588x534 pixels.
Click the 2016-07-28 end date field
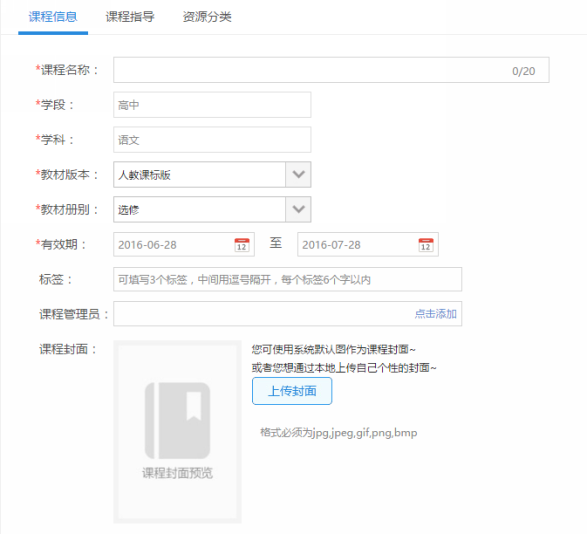[368, 244]
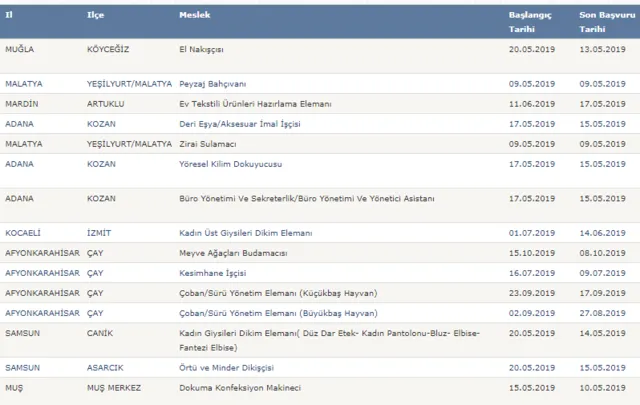This screenshot has height=405, width=640.
Task: Open Kadın Üst Giysileri Dikim Elemanı
Action: tap(245, 233)
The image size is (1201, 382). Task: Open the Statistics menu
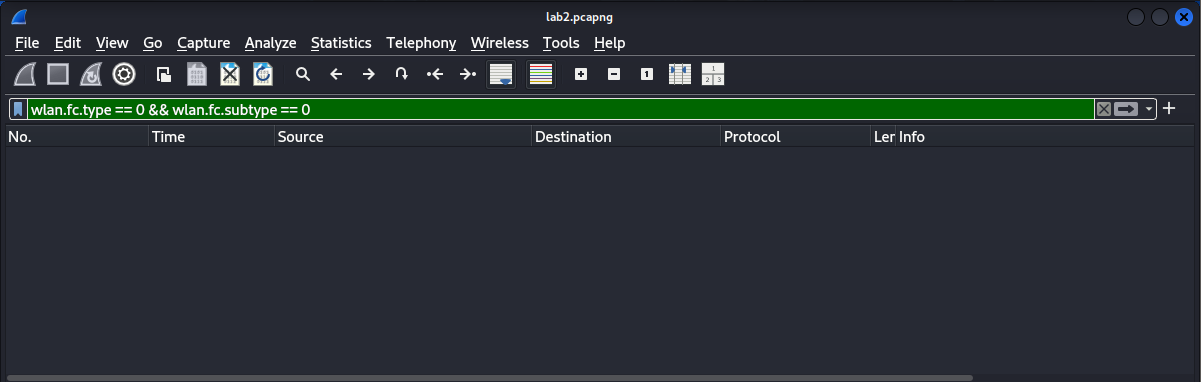[341, 43]
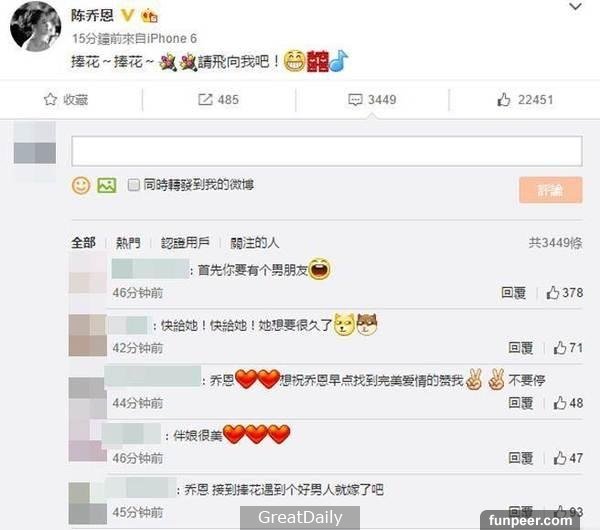Image resolution: width=600 pixels, height=530 pixels.
Task: Like the comment with 378 likes
Action: [x=553, y=293]
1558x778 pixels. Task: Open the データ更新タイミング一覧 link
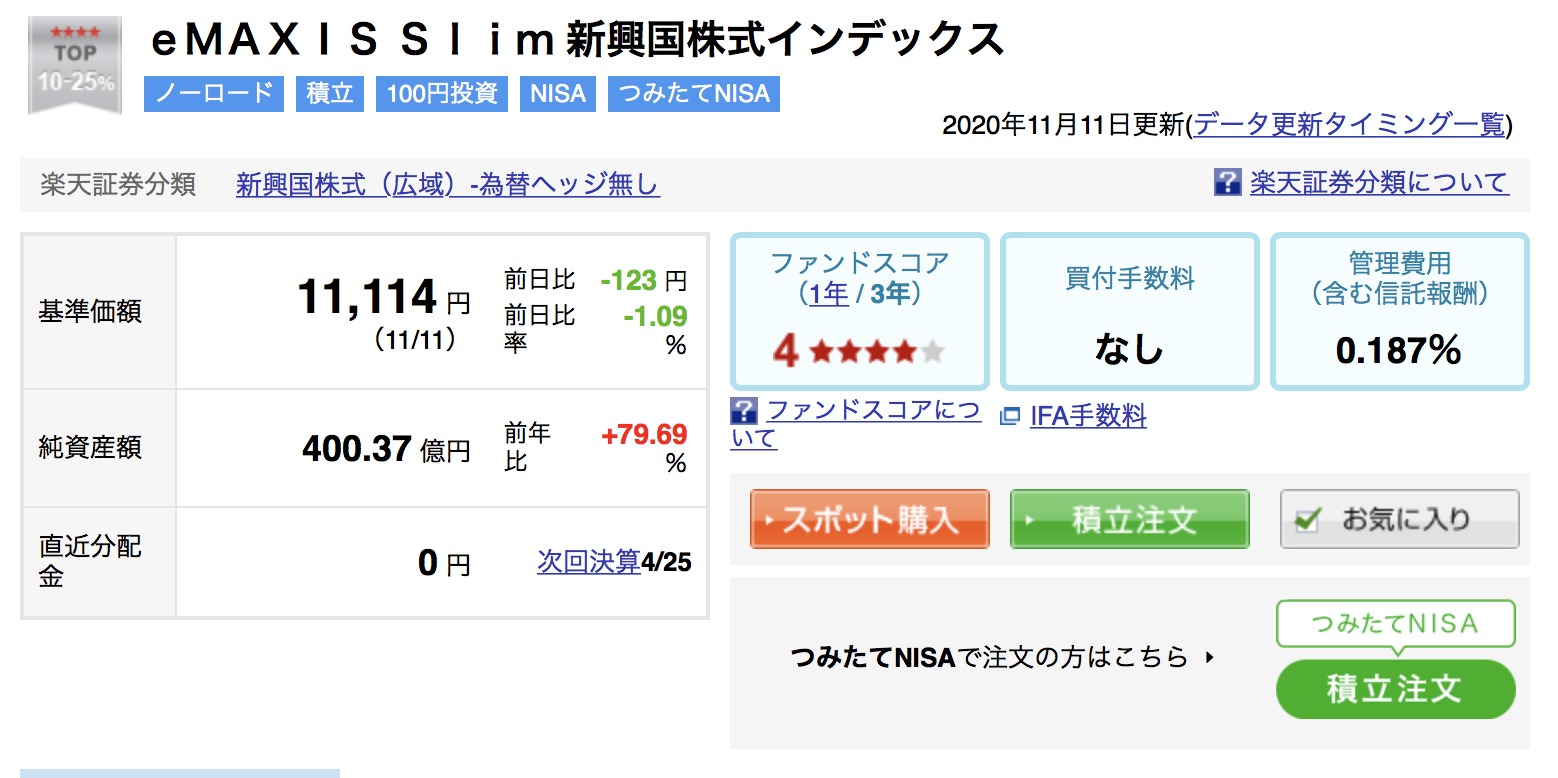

▶ **WORK REQUEST**: Each record must be returned exactly as it stands, and the images omitted.

▶ **REPLY TO THE TASK**:
588x534 pixels.
Click the 2016-07-28 end date field
[368, 244]
This screenshot has height=405, width=640.
Task: Open Kadın Üst Giysileri Dikim Elemanı
Action: tap(245, 233)
The image size is (1201, 382). Task: Open the Statistics menu
[341, 43]
Image resolution: width=600 pixels, height=530 pixels.
Task: Like the comment with 378 likes
Action: [x=553, y=293]
1558x778 pixels. Task: Open the データ更新タイミング一覧 link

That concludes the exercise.